→ **What the task requires**:
When a line below contains the string "toolbar", show that line.

(Saved data entries)
######

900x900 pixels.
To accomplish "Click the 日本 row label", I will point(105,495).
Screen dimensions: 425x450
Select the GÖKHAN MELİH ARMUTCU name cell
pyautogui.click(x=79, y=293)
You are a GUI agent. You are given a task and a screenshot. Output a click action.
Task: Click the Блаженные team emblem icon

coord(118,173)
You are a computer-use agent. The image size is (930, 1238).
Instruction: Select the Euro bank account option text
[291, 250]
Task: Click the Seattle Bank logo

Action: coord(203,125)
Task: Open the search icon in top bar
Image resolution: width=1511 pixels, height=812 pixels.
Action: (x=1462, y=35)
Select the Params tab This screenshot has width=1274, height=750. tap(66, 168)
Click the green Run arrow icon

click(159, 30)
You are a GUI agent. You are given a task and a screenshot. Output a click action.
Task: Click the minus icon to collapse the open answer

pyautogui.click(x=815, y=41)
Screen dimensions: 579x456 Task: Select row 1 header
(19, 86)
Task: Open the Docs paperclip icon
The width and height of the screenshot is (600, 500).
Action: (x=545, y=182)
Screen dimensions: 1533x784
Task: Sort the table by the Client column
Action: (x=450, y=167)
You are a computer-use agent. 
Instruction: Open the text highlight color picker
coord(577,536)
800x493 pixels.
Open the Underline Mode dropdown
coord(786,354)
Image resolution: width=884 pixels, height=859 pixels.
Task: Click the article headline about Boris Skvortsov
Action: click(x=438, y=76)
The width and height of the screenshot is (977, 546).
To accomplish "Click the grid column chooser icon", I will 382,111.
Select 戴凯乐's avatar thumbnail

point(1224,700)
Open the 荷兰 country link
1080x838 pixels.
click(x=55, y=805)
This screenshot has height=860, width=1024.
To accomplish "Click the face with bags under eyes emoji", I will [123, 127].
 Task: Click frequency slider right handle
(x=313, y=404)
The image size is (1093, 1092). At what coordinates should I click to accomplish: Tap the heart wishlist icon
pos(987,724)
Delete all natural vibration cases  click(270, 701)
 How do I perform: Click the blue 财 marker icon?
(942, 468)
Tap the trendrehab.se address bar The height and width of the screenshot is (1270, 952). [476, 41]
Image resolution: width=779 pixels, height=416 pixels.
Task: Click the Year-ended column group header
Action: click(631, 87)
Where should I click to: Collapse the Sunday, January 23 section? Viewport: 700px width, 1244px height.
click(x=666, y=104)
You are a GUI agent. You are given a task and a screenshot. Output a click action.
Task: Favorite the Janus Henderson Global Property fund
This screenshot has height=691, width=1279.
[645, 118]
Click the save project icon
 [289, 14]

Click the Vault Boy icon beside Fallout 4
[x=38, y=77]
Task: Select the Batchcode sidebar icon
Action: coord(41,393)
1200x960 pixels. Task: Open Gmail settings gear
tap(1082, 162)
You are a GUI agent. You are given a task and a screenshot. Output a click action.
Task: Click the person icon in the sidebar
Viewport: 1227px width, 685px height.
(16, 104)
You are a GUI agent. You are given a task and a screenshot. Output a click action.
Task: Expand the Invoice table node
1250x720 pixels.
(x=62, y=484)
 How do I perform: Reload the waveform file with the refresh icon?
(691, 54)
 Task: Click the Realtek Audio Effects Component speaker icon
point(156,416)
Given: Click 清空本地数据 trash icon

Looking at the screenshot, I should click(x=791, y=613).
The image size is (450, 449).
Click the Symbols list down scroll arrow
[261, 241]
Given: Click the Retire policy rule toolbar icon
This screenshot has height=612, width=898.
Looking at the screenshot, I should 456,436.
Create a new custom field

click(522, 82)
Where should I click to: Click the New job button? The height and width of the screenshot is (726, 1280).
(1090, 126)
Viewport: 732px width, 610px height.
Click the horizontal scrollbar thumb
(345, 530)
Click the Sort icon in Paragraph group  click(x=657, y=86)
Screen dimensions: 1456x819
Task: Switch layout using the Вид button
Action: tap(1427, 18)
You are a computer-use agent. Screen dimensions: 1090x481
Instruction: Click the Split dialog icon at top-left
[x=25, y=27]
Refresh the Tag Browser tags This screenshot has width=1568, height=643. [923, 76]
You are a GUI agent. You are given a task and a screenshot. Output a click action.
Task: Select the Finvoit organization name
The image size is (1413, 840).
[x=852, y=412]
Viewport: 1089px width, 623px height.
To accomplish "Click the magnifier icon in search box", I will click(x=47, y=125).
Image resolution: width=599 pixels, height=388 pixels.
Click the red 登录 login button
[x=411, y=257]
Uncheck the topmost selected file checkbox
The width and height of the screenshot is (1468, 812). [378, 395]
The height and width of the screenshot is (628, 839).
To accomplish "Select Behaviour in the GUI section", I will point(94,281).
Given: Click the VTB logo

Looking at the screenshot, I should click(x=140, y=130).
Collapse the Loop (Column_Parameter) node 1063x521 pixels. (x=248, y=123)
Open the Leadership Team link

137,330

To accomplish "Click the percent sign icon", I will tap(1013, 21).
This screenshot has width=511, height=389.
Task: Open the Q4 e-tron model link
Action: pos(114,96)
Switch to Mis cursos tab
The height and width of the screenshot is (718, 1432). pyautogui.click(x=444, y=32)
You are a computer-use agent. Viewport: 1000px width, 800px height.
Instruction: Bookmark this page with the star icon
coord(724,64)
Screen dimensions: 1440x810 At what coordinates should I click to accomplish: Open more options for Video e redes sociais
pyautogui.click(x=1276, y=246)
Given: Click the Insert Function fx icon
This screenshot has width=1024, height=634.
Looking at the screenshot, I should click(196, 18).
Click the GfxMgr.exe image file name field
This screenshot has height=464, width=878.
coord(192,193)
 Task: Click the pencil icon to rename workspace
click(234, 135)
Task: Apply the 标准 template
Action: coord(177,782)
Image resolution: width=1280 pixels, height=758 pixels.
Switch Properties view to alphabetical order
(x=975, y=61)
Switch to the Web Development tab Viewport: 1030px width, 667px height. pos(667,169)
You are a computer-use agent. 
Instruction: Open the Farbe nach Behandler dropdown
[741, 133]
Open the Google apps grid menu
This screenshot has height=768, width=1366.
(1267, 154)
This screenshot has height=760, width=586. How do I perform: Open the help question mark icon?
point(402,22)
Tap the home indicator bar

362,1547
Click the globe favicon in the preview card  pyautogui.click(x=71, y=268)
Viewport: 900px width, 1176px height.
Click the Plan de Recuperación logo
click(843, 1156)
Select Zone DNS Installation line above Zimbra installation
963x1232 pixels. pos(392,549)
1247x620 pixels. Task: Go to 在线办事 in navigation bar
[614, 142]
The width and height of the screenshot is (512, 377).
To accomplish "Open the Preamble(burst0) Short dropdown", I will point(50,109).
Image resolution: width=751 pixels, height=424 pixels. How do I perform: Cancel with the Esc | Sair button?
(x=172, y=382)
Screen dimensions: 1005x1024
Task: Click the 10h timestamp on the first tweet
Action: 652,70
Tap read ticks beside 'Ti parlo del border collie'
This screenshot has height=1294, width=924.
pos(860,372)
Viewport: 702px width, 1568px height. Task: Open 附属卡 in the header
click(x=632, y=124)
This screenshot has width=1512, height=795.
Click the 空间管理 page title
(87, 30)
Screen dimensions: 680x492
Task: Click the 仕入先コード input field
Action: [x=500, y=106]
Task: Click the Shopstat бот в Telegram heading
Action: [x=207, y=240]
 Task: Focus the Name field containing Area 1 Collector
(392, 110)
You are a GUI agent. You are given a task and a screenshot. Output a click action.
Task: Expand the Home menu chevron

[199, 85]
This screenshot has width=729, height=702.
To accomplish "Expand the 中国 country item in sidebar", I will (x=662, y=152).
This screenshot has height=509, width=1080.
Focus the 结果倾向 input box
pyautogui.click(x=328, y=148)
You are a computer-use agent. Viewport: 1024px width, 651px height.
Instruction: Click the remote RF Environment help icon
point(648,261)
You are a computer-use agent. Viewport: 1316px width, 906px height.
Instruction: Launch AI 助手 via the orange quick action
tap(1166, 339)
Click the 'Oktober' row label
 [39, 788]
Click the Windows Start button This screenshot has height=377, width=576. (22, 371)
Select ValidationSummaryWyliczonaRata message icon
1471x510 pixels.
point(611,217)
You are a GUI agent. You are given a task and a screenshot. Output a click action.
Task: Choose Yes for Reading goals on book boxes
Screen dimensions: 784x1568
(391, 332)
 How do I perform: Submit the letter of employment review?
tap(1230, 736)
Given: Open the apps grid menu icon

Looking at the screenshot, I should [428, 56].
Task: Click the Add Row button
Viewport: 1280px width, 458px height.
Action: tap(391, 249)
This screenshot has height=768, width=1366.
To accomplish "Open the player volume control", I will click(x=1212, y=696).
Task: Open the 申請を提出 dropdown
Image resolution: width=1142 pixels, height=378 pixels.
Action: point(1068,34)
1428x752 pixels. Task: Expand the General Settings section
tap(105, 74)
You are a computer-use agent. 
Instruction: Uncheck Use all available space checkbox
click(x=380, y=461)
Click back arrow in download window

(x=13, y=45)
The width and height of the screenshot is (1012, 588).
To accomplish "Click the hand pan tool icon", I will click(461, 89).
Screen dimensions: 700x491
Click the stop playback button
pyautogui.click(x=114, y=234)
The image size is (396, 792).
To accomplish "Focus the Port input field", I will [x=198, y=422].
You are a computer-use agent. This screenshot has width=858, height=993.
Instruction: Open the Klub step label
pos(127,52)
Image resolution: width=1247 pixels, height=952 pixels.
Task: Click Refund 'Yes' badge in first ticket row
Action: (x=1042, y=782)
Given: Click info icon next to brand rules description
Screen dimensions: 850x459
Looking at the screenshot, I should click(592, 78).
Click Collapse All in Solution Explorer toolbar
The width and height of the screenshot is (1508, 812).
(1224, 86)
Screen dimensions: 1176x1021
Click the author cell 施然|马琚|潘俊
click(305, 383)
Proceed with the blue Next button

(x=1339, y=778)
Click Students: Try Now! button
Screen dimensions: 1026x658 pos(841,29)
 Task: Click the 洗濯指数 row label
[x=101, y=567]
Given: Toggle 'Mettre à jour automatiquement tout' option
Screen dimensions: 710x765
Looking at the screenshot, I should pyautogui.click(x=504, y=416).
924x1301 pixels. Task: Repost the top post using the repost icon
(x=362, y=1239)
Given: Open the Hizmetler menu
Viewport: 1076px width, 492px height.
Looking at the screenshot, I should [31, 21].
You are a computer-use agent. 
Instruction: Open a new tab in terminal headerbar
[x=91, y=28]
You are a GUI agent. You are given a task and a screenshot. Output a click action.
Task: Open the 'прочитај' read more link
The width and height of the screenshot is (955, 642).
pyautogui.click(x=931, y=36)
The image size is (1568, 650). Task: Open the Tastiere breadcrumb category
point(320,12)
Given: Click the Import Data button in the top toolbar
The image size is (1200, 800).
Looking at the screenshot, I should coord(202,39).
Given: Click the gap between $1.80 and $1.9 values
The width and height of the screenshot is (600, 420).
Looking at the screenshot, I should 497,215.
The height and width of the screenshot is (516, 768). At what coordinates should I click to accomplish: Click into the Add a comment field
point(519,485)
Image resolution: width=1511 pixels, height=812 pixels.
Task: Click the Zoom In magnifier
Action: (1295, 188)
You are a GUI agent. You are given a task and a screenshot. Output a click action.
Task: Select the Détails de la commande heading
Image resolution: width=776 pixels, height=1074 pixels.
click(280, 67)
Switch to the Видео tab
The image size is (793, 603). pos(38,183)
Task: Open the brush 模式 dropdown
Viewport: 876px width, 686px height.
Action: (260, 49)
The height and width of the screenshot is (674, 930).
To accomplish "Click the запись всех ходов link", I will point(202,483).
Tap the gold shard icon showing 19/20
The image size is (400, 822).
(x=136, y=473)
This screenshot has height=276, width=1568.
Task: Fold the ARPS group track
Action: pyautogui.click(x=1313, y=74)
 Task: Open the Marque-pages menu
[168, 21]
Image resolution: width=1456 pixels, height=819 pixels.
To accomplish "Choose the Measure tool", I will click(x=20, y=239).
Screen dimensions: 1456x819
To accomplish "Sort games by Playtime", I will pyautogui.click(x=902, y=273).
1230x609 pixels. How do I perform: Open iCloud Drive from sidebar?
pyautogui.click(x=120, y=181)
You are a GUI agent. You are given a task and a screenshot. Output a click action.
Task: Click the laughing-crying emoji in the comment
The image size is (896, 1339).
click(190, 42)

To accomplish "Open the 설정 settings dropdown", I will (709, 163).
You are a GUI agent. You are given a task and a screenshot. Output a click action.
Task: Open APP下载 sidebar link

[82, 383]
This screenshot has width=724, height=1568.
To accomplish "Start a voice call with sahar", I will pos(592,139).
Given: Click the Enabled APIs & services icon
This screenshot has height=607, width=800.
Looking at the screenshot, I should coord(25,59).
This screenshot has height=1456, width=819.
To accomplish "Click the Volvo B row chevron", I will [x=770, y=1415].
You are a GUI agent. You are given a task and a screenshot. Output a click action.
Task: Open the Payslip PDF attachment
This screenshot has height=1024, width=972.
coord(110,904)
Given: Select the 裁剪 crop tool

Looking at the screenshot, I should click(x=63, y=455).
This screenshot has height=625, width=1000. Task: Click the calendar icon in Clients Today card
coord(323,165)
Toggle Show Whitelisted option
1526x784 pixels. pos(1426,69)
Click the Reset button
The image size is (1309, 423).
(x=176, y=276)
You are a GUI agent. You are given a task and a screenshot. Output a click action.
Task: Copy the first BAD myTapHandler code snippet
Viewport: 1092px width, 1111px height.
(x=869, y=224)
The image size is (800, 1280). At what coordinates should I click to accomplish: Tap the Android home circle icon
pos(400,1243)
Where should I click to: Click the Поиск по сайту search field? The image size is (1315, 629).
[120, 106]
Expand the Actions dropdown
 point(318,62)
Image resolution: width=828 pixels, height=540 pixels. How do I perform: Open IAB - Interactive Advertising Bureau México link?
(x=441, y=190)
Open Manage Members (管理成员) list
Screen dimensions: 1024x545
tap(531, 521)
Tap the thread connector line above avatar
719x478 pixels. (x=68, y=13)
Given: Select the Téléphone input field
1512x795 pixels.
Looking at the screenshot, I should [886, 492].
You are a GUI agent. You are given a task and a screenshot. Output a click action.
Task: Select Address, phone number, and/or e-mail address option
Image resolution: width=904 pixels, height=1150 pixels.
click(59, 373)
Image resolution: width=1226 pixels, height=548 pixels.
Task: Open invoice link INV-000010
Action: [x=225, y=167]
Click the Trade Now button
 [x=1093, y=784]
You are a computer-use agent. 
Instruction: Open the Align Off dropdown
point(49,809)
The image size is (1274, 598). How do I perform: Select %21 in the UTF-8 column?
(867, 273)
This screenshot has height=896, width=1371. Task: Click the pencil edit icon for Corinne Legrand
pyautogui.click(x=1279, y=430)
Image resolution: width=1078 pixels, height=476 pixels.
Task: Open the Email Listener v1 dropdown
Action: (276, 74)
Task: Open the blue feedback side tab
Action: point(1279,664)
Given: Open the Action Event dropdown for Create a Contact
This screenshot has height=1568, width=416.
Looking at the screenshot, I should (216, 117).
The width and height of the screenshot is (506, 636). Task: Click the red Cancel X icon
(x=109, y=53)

######

→ **Response**:
Given: Click the Retire policy rule toolbar icon
Click Collapse All in Solution Explorer toolbar
Given: Click the Import Data button in the top toolbar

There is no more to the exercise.